Dataset excerpts:
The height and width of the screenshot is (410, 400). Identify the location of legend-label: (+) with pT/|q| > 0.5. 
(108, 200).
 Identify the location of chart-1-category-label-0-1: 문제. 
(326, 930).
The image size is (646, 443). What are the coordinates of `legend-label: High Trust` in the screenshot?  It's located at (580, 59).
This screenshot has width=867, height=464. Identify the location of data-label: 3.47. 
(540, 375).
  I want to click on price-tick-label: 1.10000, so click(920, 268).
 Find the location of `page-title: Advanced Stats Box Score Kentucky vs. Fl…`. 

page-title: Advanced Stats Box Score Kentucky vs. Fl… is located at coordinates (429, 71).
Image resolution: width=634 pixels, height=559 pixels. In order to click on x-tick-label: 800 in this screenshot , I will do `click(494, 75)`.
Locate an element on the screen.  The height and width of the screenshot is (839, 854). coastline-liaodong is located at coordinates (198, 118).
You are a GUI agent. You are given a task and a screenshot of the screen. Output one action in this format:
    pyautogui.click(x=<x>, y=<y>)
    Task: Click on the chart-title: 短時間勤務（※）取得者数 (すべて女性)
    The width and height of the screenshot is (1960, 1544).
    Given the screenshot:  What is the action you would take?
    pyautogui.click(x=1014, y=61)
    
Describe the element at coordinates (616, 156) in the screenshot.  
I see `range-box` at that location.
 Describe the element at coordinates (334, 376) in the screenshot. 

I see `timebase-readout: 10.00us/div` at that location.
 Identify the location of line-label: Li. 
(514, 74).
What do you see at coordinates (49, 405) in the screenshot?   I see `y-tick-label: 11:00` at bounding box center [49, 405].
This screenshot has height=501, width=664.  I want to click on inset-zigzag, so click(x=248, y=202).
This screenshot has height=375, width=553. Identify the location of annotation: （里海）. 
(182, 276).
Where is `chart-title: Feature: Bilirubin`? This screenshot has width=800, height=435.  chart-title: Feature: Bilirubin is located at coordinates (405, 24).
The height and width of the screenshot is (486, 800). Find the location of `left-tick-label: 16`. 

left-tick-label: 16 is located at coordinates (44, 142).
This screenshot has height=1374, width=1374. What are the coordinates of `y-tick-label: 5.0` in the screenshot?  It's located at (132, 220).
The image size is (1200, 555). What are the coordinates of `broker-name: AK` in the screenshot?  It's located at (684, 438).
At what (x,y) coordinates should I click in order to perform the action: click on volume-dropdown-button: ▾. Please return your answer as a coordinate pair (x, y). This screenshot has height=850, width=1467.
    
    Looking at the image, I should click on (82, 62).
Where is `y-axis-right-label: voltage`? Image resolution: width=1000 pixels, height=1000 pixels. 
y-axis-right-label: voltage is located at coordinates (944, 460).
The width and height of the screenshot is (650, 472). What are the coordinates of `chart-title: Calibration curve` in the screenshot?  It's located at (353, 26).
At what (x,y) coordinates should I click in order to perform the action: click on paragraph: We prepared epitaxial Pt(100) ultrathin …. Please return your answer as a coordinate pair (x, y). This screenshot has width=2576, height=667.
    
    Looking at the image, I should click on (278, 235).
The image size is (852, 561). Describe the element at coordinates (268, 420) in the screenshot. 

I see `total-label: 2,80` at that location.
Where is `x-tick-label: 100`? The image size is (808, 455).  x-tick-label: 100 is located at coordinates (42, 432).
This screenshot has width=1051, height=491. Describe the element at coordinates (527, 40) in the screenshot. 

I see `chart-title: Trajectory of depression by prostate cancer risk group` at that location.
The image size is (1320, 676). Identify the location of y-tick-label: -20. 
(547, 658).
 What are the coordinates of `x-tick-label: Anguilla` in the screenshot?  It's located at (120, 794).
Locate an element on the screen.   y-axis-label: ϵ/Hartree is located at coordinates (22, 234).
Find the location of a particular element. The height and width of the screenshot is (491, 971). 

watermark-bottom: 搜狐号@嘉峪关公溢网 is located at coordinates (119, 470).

The task: Could you quote all of the data above verbatim, every line from first to last?

Reply to the task:
The height and width of the screenshot is (410, 400). Identify the location of legend-label: (+) with pT/|q| > 0.5. 
(108, 200).
 Identify the location of chart-1-category-label-0-1: 문제. 
(326, 930).
The image size is (646, 443). What are the coordinates of `legend-label: High Trust` in the screenshot?  It's located at (580, 59).
This screenshot has width=867, height=464. Identify the location of data-label: 3.47. 
(540, 375).
  I want to click on price-tick-label: 1.10000, so click(920, 268).
 Find the location of `page-title: Advanced Stats Box Score Kentucky vs. Fl…`. 

page-title: Advanced Stats Box Score Kentucky vs. Fl… is located at coordinates (429, 71).
Image resolution: width=634 pixels, height=559 pixels. In order to click on x-tick-label: 800 in this screenshot , I will do `click(494, 75)`.
Locate an element on the screen.  The height and width of the screenshot is (839, 854). coastline-liaodong is located at coordinates (198, 118).
You are a GUI agent. You are given a task and a screenshot of the screen. Output one action in this format:
    pyautogui.click(x=<x>, y=<y>)
    Task: Click on the chart-title: 短時間勤務（※）取得者数 (すべて女性)
    The width and height of the screenshot is (1960, 1544).
    Given the screenshot:  What is the action you would take?
    pyautogui.click(x=1014, y=61)
    
Describe the element at coordinates (616, 156) in the screenshot.  
I see `range-box` at that location.
 Describe the element at coordinates (334, 376) in the screenshot. 

I see `timebase-readout: 10.00us/div` at that location.
 Identify the location of line-label: Li. 
(514, 74).
What do you see at coordinates (49, 405) in the screenshot?   I see `y-tick-label: 11:00` at bounding box center [49, 405].
This screenshot has height=501, width=664.  I want to click on inset-zigzag, so click(x=248, y=202).
This screenshot has height=375, width=553. Identify the location of annotation: （里海）. 
(182, 276).
Where is `chart-title: Feature: Bilirubin`? This screenshot has width=800, height=435.  chart-title: Feature: Bilirubin is located at coordinates (405, 24).
The height and width of the screenshot is (486, 800). Find the location of `left-tick-label: 16`. 

left-tick-label: 16 is located at coordinates (44, 142).
This screenshot has height=1374, width=1374. What are the coordinates of `y-tick-label: 5.0` in the screenshot?  It's located at (132, 220).
The image size is (1200, 555). What are the coordinates of `broker-name: AK` in the screenshot?  It's located at (684, 438).
At what (x,y) coordinates should I click in order to perform the action: click on volume-dropdown-button: ▾. Please return your answer as a coordinate pair (x, y). This screenshot has height=850, width=1467.
    
    Looking at the image, I should click on (82, 62).
Where is `y-axis-right-label: voltage`? Image resolution: width=1000 pixels, height=1000 pixels. 
y-axis-right-label: voltage is located at coordinates (944, 460).
The width and height of the screenshot is (650, 472). What are the coordinates of `chart-title: Calibration curve` in the screenshot?  It's located at (353, 26).
At what (x,y) coordinates should I click in order to perform the action: click on paragraph: We prepared epitaxial Pt(100) ultrathin …. Please return your answer as a coordinate pair (x, y). This screenshot has width=2576, height=667.
    
    Looking at the image, I should click on (278, 235).
The image size is (852, 561). Describe the element at coordinates (268, 420) in the screenshot. 

I see `total-label: 2,80` at that location.
Where is `x-tick-label: 100`? The image size is (808, 455).  x-tick-label: 100 is located at coordinates (42, 432).
This screenshot has width=1051, height=491. Describe the element at coordinates (527, 40) in the screenshot. 

I see `chart-title: Trajectory of depression by prostate cancer risk group` at that location.
The image size is (1320, 676). Identify the location of y-tick-label: -20. 
(547, 658).
 What are the coordinates of `x-tick-label: Anguilla` in the screenshot?  It's located at (120, 794).
Locate an element on the screen.   y-axis-label: ϵ/Hartree is located at coordinates (22, 234).
Find the location of a particular element. The height and width of the screenshot is (491, 971). 

watermark-bottom: 搜狐号@嘉峪关公溢网 is located at coordinates (119, 470).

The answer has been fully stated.